Everyone has a different preferred activity to accompany podcast-listening. Whether you’re getting back into the commuter life, looking for inspiration in the studio, or heading out for a summer road trip, Artnet News’s Art Angle podcast has something for you.

In case you need a place to start, we’ve picked out a few of our favorite episodes from our back catalogue of interviews with artists, curators, and industry insiders for your perusal. Enjoy!

 

How an Artist’s $120,000 Banana Ate the World 

Maurizio Cattelan’s Comedian, for sale from Perrotin at Art Basel Miami Beach. Photo by Sarah Cascone.

What to know: Remember when the biggest news in art was about a piece of … fruit? In one of our earliest episodes, writers and editors who were on the ground at Art Basel in Miami Beach and watched the drama unfold report back to the Art Angle studio to discuss a truly b-a-n-a-n-a-s experience.

Listen to this for: Ideas about to talk to talk to your family members/first date/new coworker about the crazy art market. (And on that note, also check out our explainer on NFT’s here).

 

How Photography Is Being Revolutionized in the Coronavirus Era 

What to know: In this episode, critic, curator, and newly-minted blue-chip gallery guru Antwaun Sargent spoke to Andrew Goldstein about a new generation of Black image-makers whose work is being spotlighted amid the pandemic—and why it’s been a long time coming.

Listen to this for: Evidence of an unconventional career path that one individual charted by making friends, looking closely, and speaking his mind.

 

Ai Weiwei on the Coronavirus, China, and Art’s New Role

Ai Weiwei.
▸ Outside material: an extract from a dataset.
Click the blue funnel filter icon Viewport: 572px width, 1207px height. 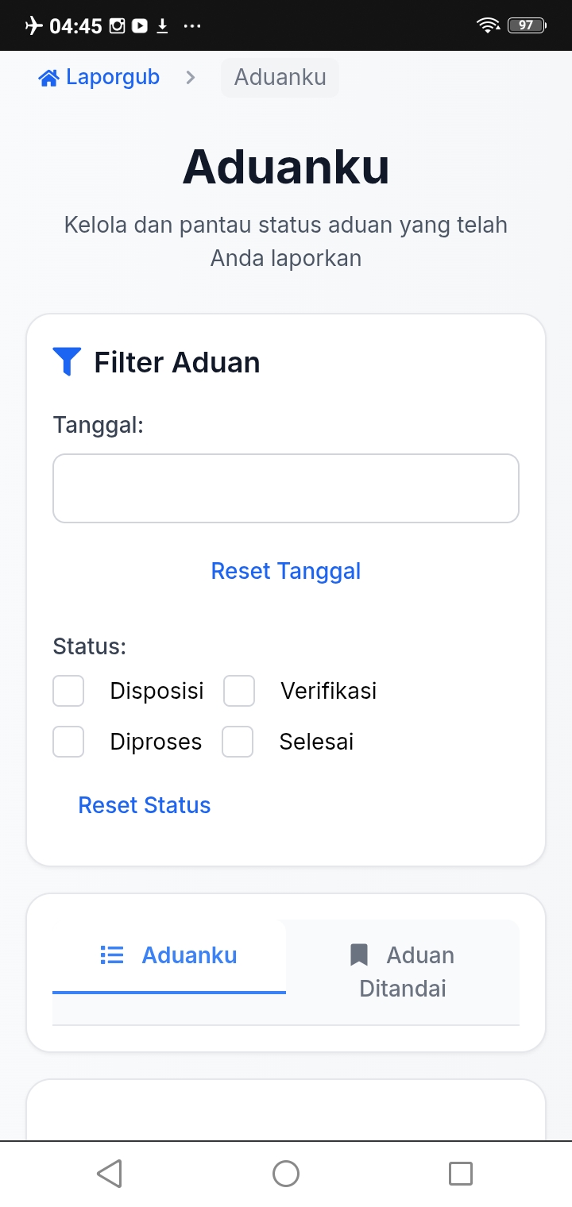click(67, 362)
Photo by Maja Hitij/Getty Images.

What to know: One of the world’s most famous artists, activist and Chinese dissident Ai Weiwei knows what it’s like to be under government surveillance. Far from letting it hinder his career, Ai has dedicated his practice in recent years to uncovering corruption and other injustices.
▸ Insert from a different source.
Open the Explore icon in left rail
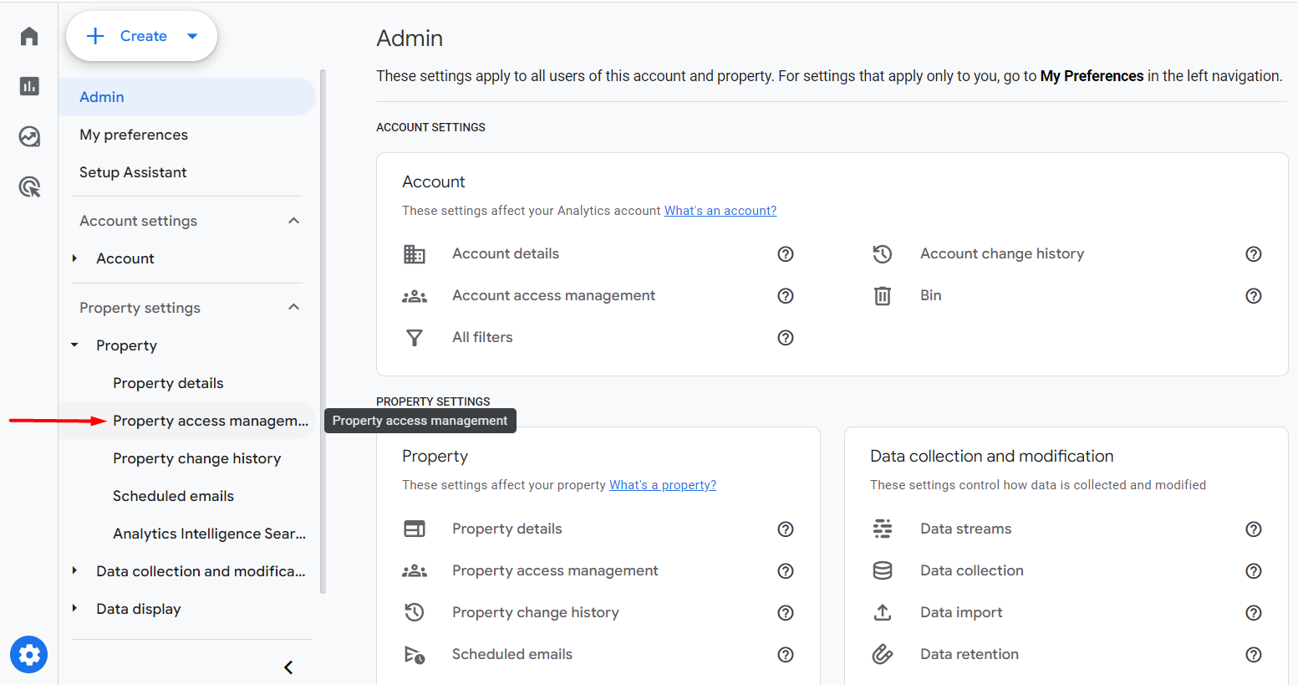Screen dimensions: 1298x685 pyautogui.click(x=29, y=136)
Listen to this for: An unfiltered, no-holds-barred conversation about art and activism.

 

Curator and Author Legacy Russell on Rebuilding Art Institutions From Within

Legacy Russell. Photo by Mina Alyeshmerni. Image courtesy Verso Books.

What to know: The dynamo curator and author spoke to Artnet News’s London editor Naomi Rea about her book Glitch Feminism, carving a career path, and the importance of taking time to log off and tune in to yourself. This episode is part of a miniseries we created called Shattering the Glass Ceiling, including interviews with media exec Catherine Levene, curator Lauren Haynes, and gallerist Mariane Ibrahim as well. They’re all well worth a listen, if we do say so ourselves.

Listen to this for: Inspiration from women who are breaking barriers.

 

The New Yorker’s Peter Schjeldahl on His Adventures in Life as an Accidental Art Critic

What to know: In 2019, esteemed New Yorker art critic Peter Schjeldahl wrote a moving essay titled “The Art of Dying,” after receiving a devastating lung cancer diagnosis. Then, he didn’t die. It was a true honor for the Artnet News team to have famed critic interviewed by Artnet News’s own critic Ben Davis, discussing art, death, and what happens in between.

Listen to this for: The opportunity to hear how the mind of a writing legend works, in real time.

 

Four Artists on the Front Lines of the George Floyd Protests

What to know: One year after the murder of George Floyd, this episode serves as a searing reminder of what those first days and weeks were like as one man’s death became the world’s rallying cry against racism.

Listen to this for: The voices of artists literally in the streets, making themselves heard.

 

Ed Ruscha and Jimmy Iovine on How Art Can Help End the Trump Era

Artist Ed Ruscha at his studio. (Photo by Richard Hartog/Los Angeles Times via Getty Images)

What to know: In the run-up to the 2020 election, conceptual art legend Ed Ruscha and media mogul Jimmy Iovine came on the show to talk about Ruscha’s artwork Our Flag. The election’s may be over, but the rapport between the two and their genuine passion for making a difference through culture remains engrossing.

Listen to this for: To hear Art Angle host Andrew Goldstein have his mind blown meeting a long-time hero. That doesn’t happen every day.